From Aridity To Agility: AI-Driven Organisational Diagnostics For Scaling Controlled Environment Agribusinesses
DOI:
https://doi.org/10.64252/mcn0fb51Keywords:
AI, IoT, ML, DL, drones, robots, arid practices, agile practices, agriculture, farming, agribusiness, controlled environment.Abstract
Agriculture and agribusiness had been using traditional methods till recently. The developments regarding AI applications in agriculture prompted many of them to adopt AI in various operations of agriculture and agribusiness. Considerable research has been done on this aspect. This qualitative PRISMA review aimed to evaluate the status of research in this respect.

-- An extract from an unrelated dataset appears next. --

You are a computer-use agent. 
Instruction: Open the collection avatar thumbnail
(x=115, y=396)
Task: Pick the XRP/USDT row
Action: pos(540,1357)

Google Scholar was used to identify the relevant papers, and the PRISMA process flow was used to screen and select the most appropriate papers based on some inclusion and exclusion criteria. This resulted in the final selection of 25 papers for this review. Considering that AI applications transform the current agricultural production systems into agile production systems, this review provided much information on how various AI and other technologies contribute to such a transformation. Production is the first stage of agribusiness. At the local level, AI applications transform agriculture into sustainable food production. At the global level, it is concerned with global food availability and security. Apart from production, AI addresses product supply chains, post-harvest processing and marketing through market intelligence, to predict price and volume of arrivals in markets. AI chatbots recommend actions for agribusiness based on these predictions. All these apply to farmers who market their products themselves and large agribusiness firms. However, unless governments intervene with appropriate policies and strategies, a digital divide between the two will limit the access of AI technologies by small farmers. Some limitations of this review and some recommendations for research and practice have been given.